- [TASK STATEMENT] Please render the data from the line holding "Where should I" through the line holding "point(324,177)", inclusive, as a two-column CSV with the header row text,answer. Each row holds one text and its answer, each in a single quoted field with any line breaks replaced by spaces.

- [RECORDS FOR THIS TASK]
---

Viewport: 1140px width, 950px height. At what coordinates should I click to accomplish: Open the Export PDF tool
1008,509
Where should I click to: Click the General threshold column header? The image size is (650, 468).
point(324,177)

---

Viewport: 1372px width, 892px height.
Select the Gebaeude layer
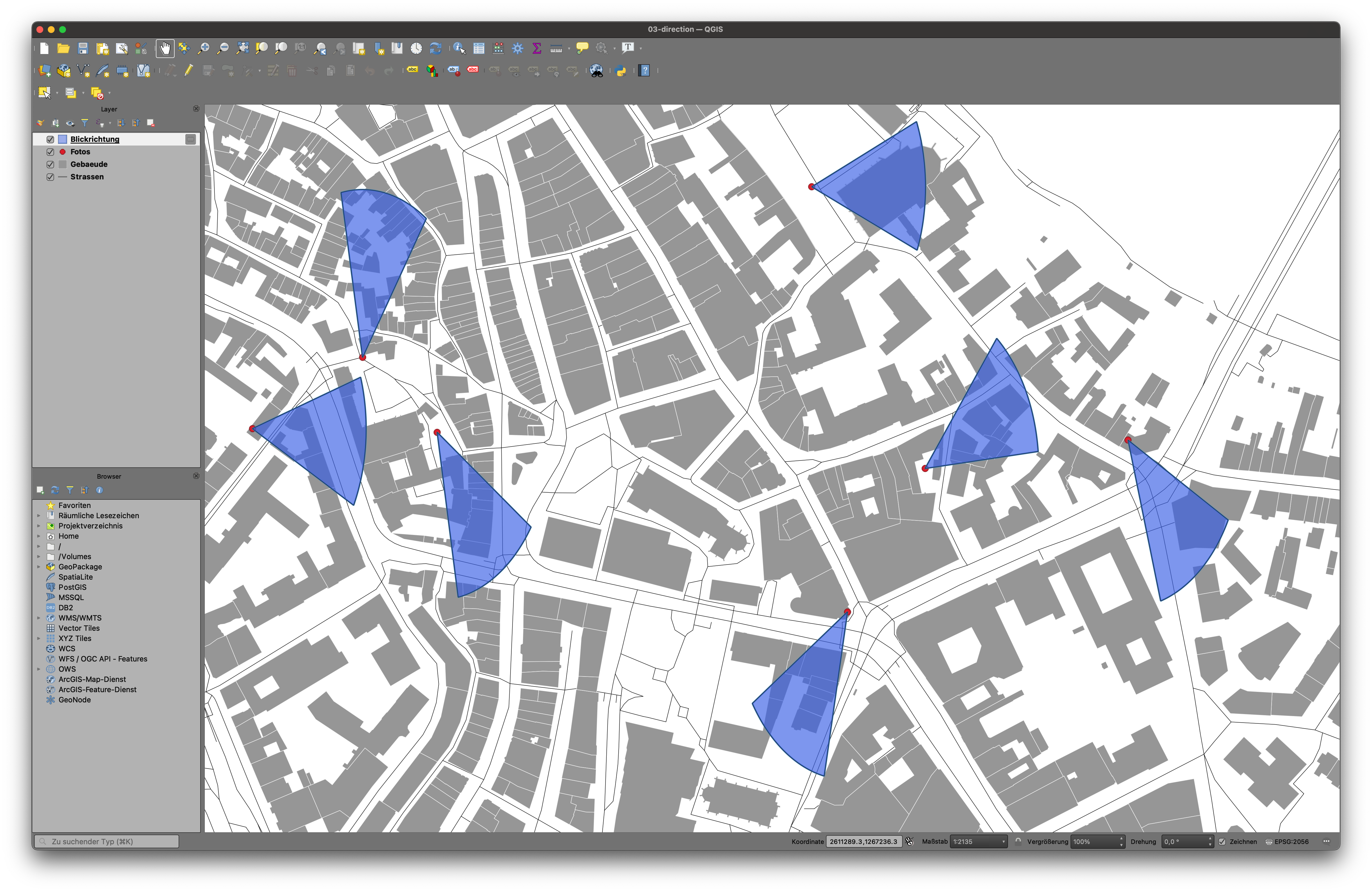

---

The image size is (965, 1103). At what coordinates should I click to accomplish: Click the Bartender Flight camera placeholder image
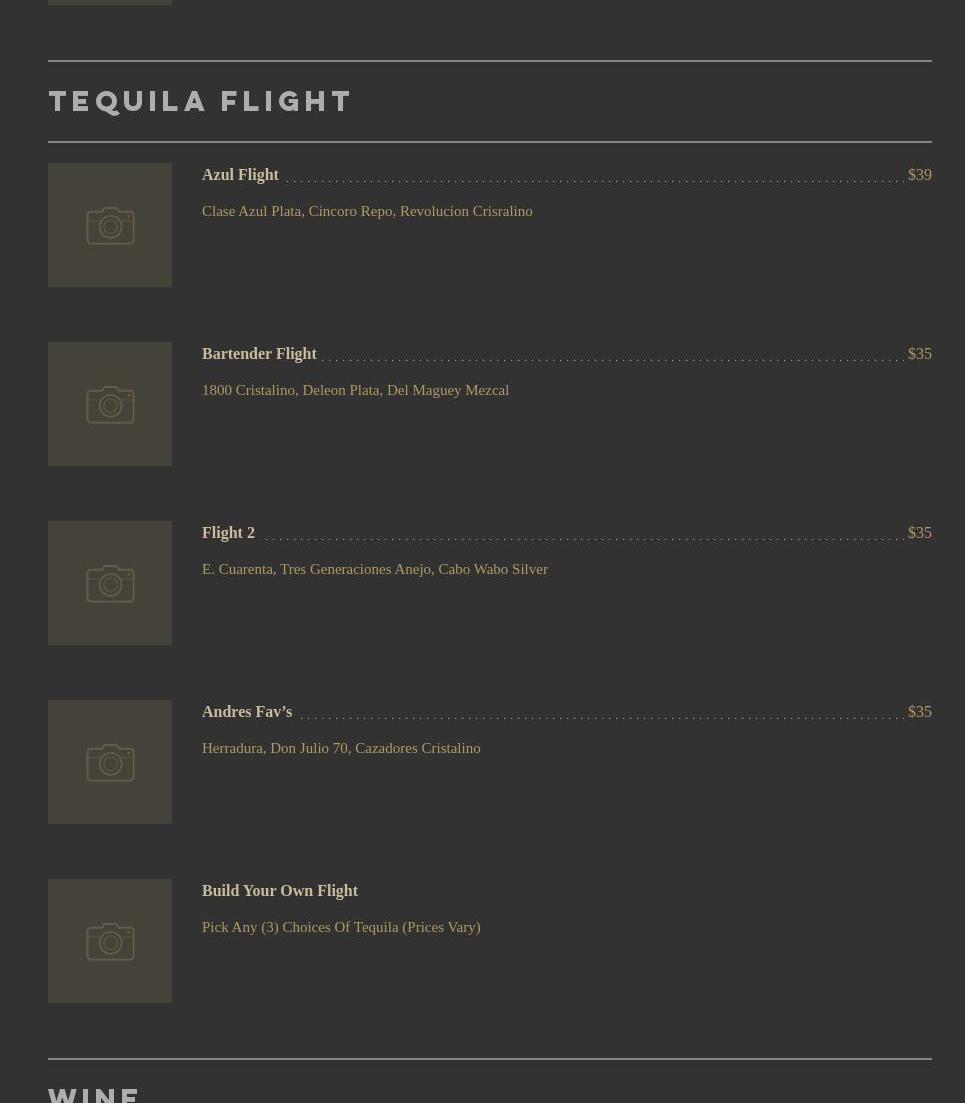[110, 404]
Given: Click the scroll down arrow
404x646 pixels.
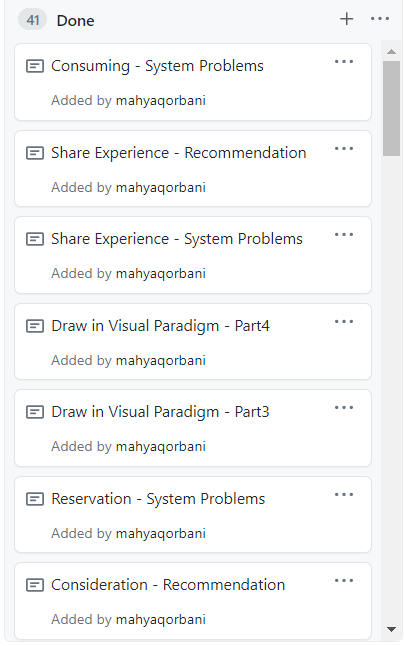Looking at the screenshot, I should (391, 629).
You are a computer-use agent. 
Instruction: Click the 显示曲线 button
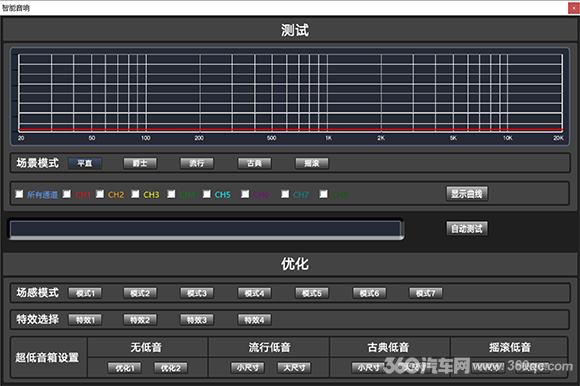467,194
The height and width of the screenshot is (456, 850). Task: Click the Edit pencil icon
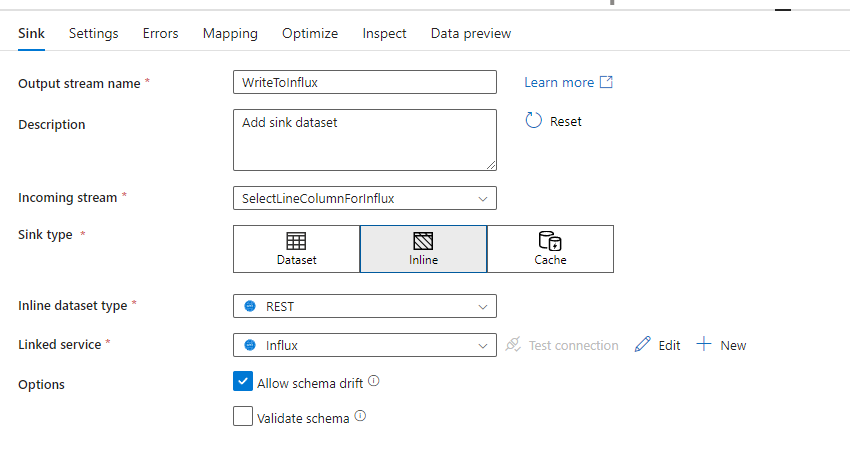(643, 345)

---

- [RESPONSE TO THIS TASK]
text,answer
"Where should I click to: Click the General threshold column header? The image size is (650, 468).","point(324,177)"